16. September 2003

[ Internet ]

Le DNS, c'est moi: Verisign imperialistisch.

Die Leute bei Verisign müssen völlig bekifft oder wahnsinnig geworden sein: Vor ein paar Stunden haben sie sich mittels einer kleinen Wildcard in den DNS-Records jede nichtexistierende .com und .net-domain angeeignet!

Hier ausprobieren: diesedomaingibtsnicht.com.

Man landet auf sitefinder.verisign.com, einer Suchmaschine von Verisign.
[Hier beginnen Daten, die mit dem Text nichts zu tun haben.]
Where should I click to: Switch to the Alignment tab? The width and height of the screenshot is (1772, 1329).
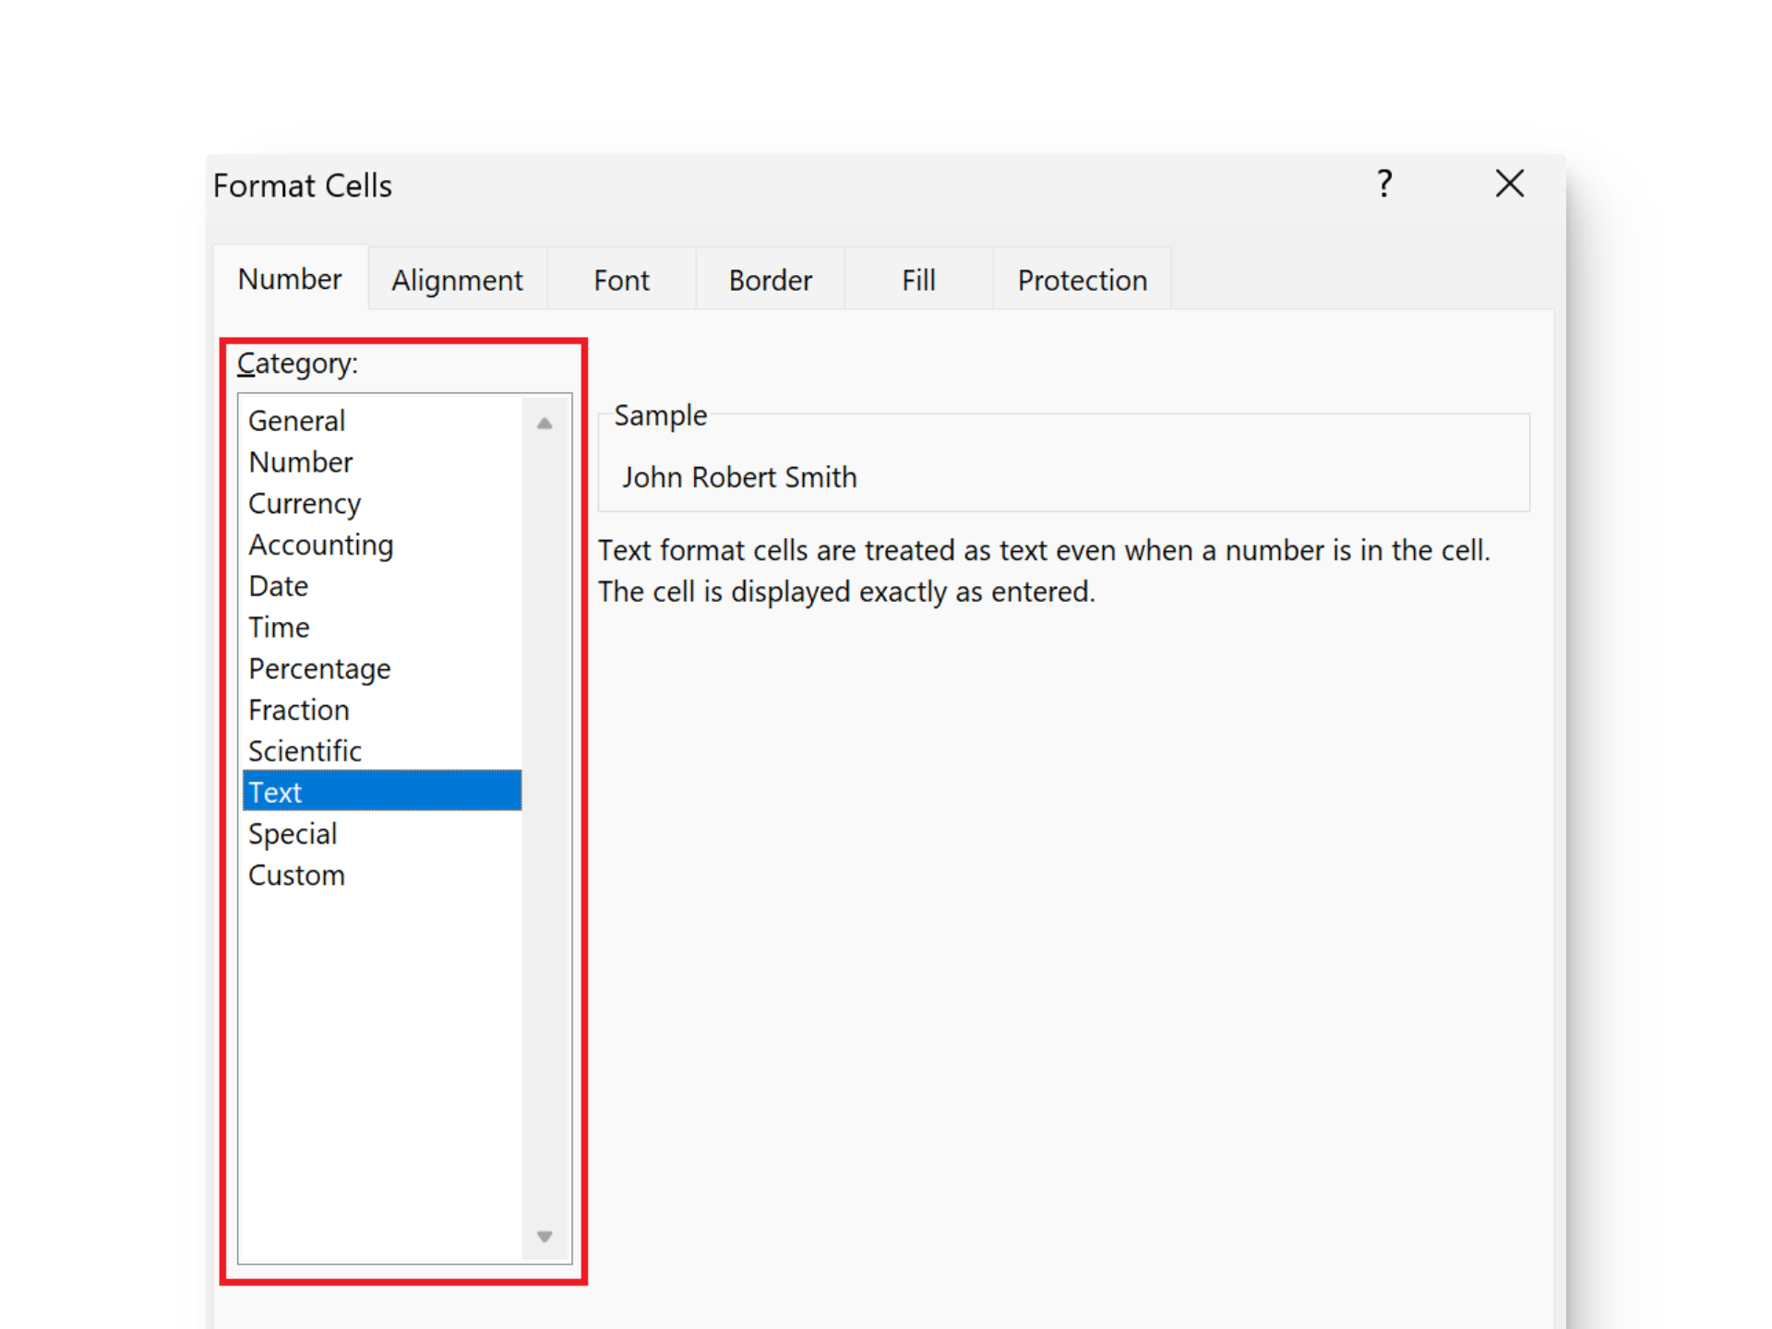tap(456, 281)
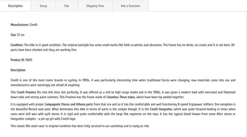Image resolution: width=247 pixels, height=137 pixels.
Task: Click the Product ID: 19245 line
Action: pyautogui.click(x=22, y=60)
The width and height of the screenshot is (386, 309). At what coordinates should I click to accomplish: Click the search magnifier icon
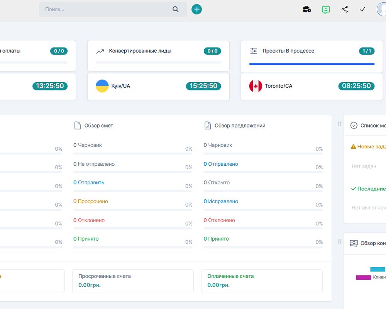(176, 9)
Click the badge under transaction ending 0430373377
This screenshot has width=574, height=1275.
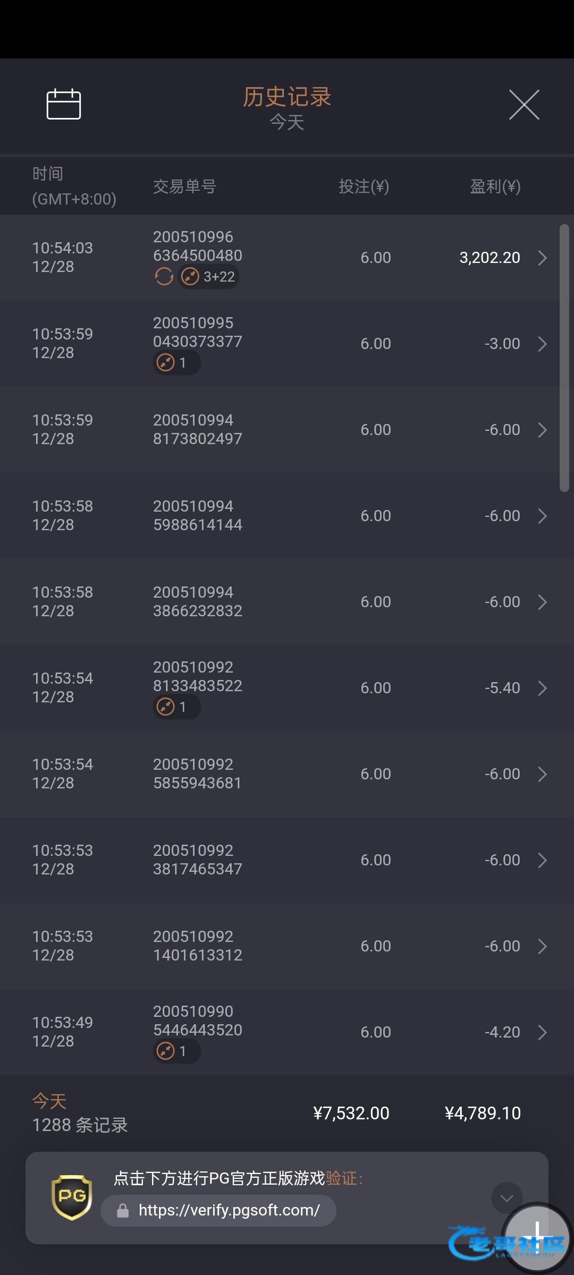[176, 363]
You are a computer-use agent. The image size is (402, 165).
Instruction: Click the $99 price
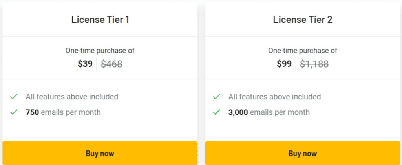284,64
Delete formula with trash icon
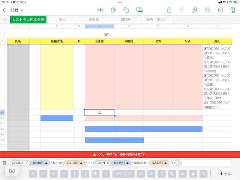 (5, 163)
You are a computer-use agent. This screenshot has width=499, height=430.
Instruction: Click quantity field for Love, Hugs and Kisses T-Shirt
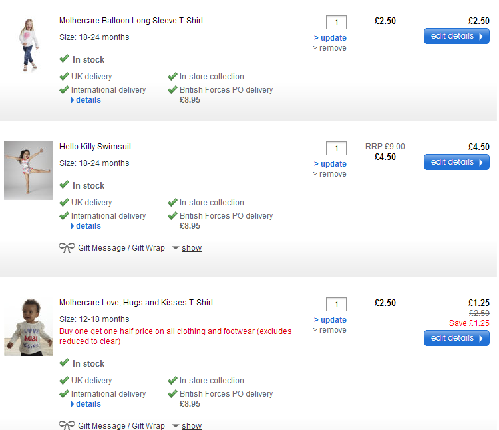(336, 305)
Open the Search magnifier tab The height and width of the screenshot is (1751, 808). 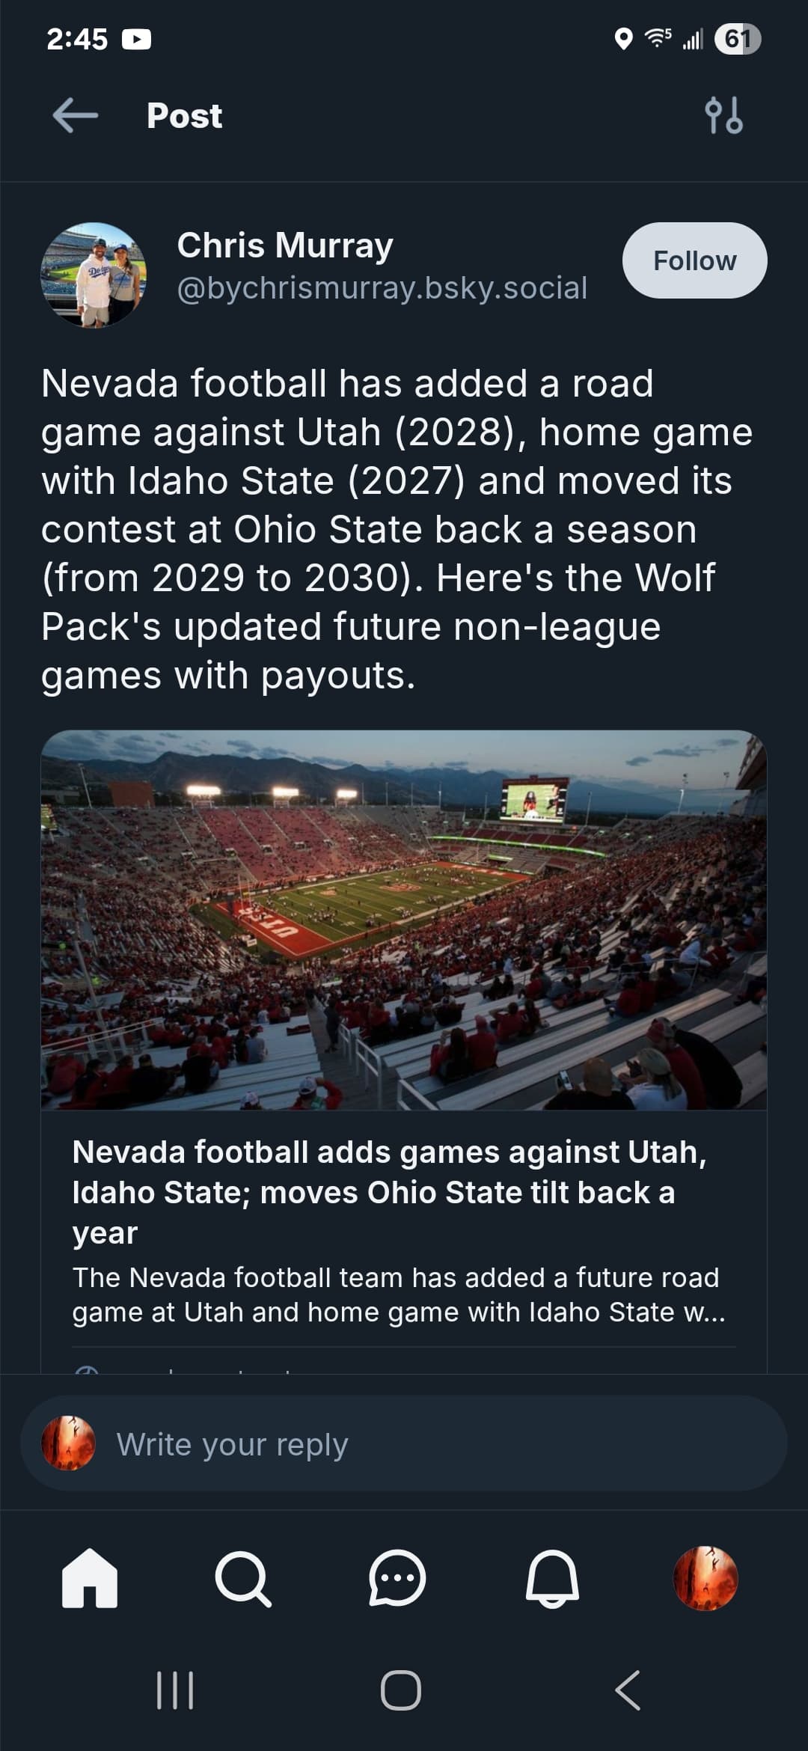coord(242,1578)
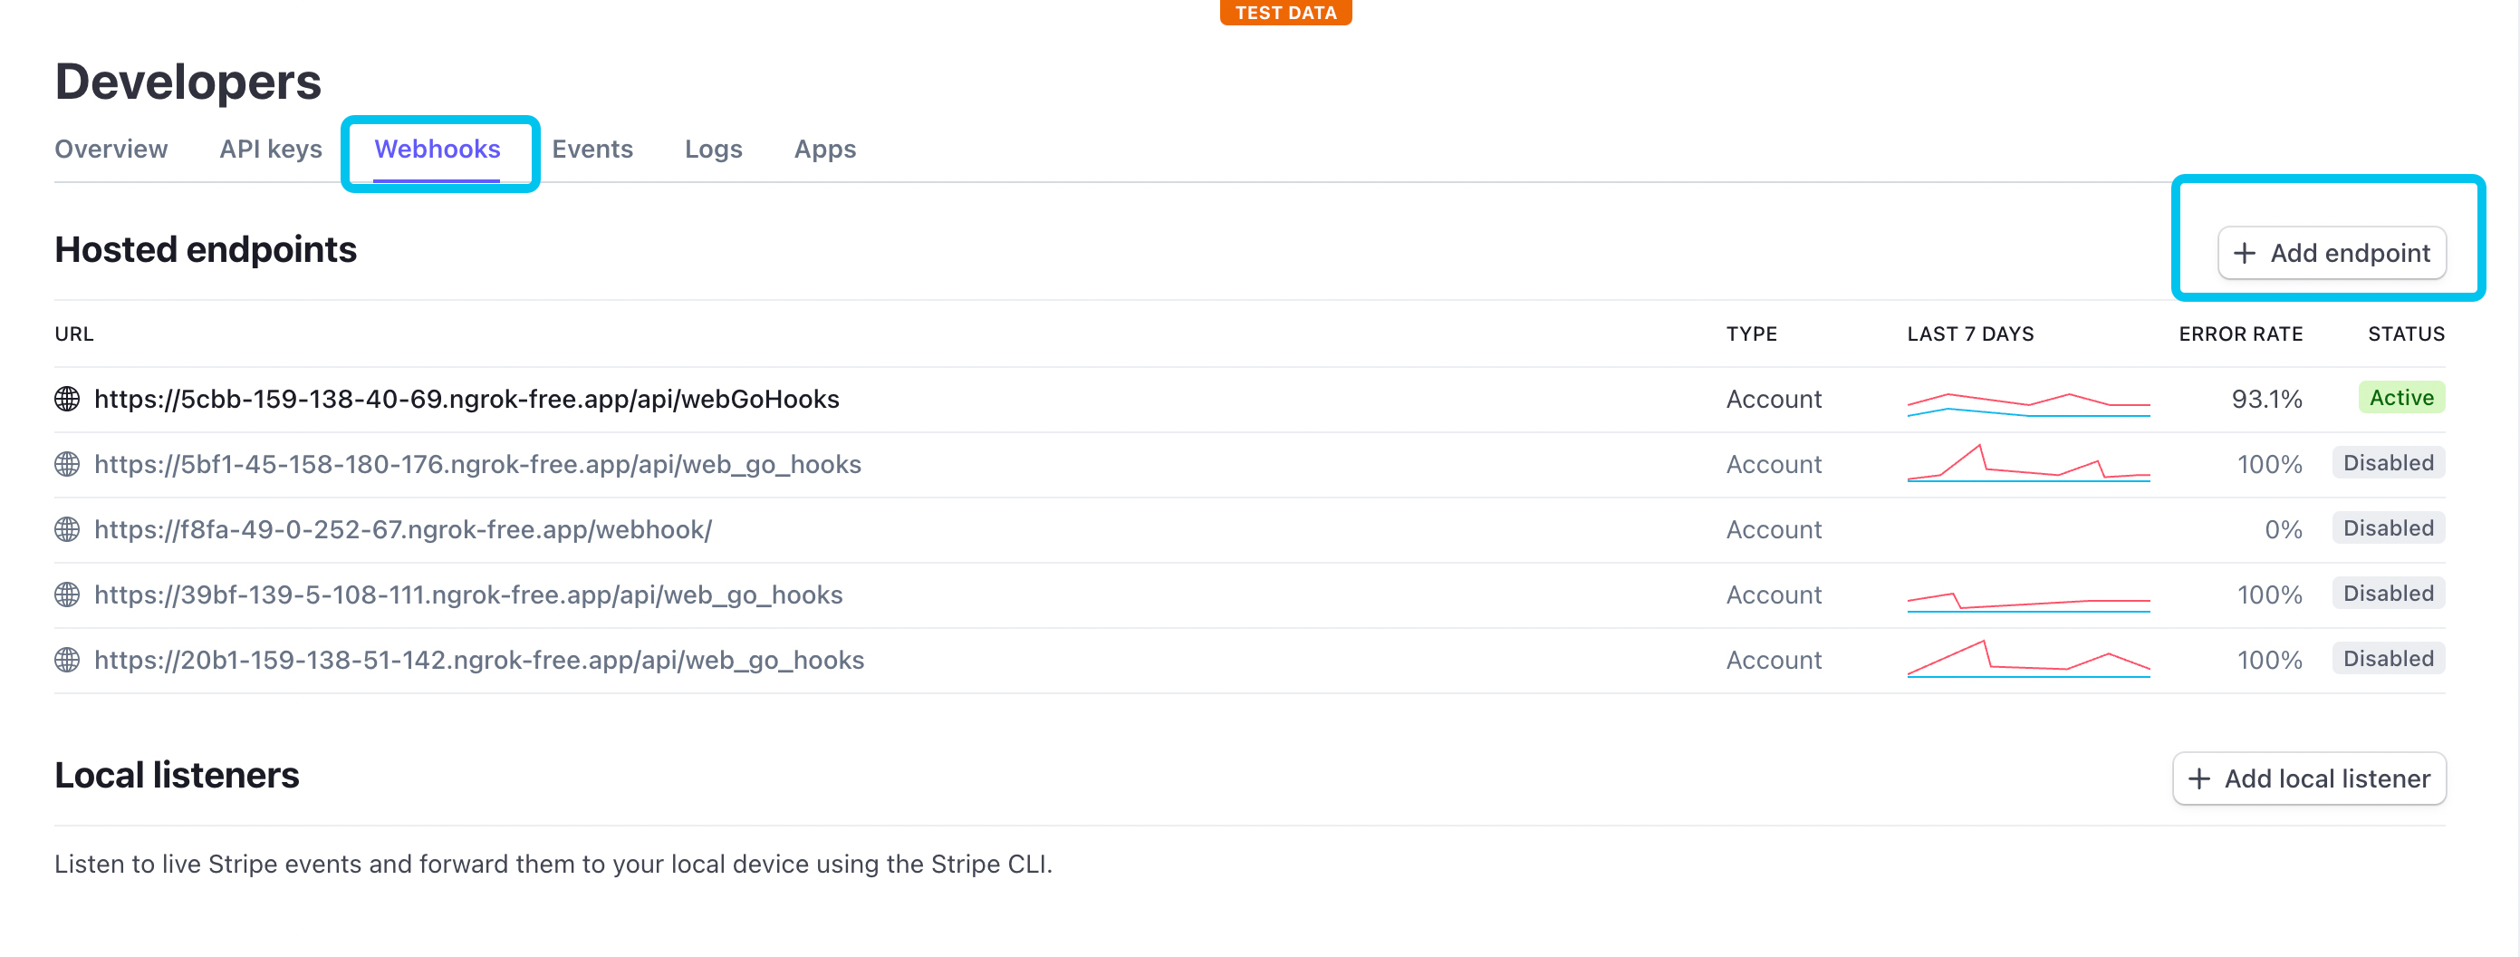Click the Add local listener button
Screen dimensions: 2520x957
pos(2310,779)
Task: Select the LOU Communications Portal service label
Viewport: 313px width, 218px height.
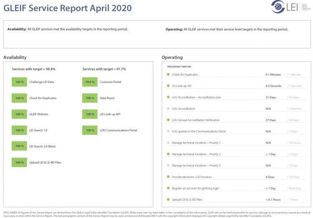Action: [118, 130]
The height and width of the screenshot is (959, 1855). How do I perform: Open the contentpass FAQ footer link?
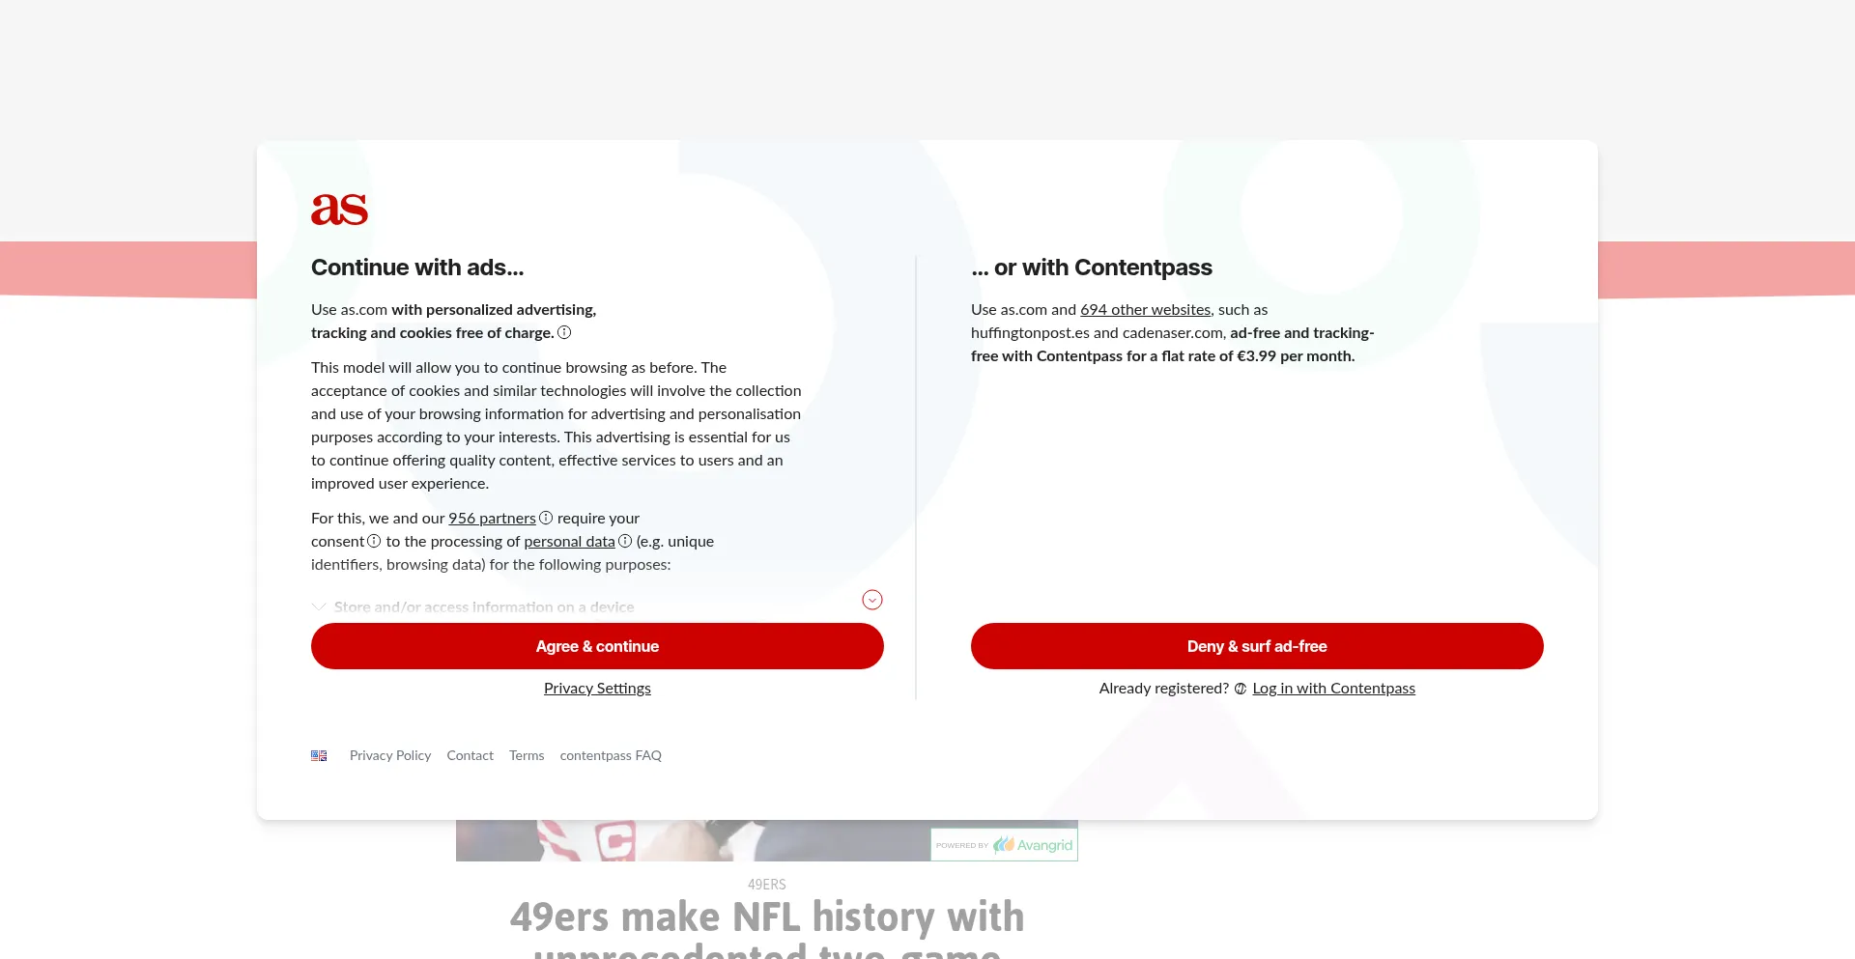611,756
Abgesehen von einer ganzen Reihe technischer Probleme, die das mit sich bringt, ist das auch so völlig wahnsinnig: Bloß weil Verisign die Ehre hat, über das DNS wachen zu dürfen, dürfen sie Anfragen, die nicht ihnen gelten, auf ihre Server umleiten? Niemals! Es geht nichtmal ums Geld, es geht um die Freiheit des Netzes.

"Choose your side.". Lasst uns zusehen, dass diese verrückten Imperialisten das rückgängig machen! (Auf einer ICANN-Mailingliste gab es mindestens schon eine Reaktion. Mal sehen, wie das weitergeht.)

Dinge, die man tun kann:

Via Slashdot, danke Haiko.

(Bitte keine "bei mir geht's nicht"-Kommentare: Der Verisign-Server scheint gerade down zu sein. Slashdotted eben. Tja.)

[Nachtrag] Interessant: Es gab eine Vorwarnung.

Haiko Hebigs Beitrag zum Thema mit einer Übersicht über all den Schaden, der jetzt entsteht.

UF-Comic dazu.

19.09.03 Joi Ito's Web: VeriSign sued for SightFinder

24.09.03 Wortfeld: VeriSign gefährdet Netzstabilität

03.10.03 Jetzt wird es ernst: Die ICANN fordert Verisign auf, die Veränderungen rückgängig zu machen, ansonsten wird ICANN seek promptly to enforce VeriSign's contractual obligations. Bravo!

04.10.03 Verisign reagiert und deaktiviert den Dienst. Die Argumentation ist völlig lachhaft. Es ging nie um innovation within the Internet infrastructure sondern einfach um nackte Dollars für Verisign.

06.10.03 Wortfeld hat die Chronologie.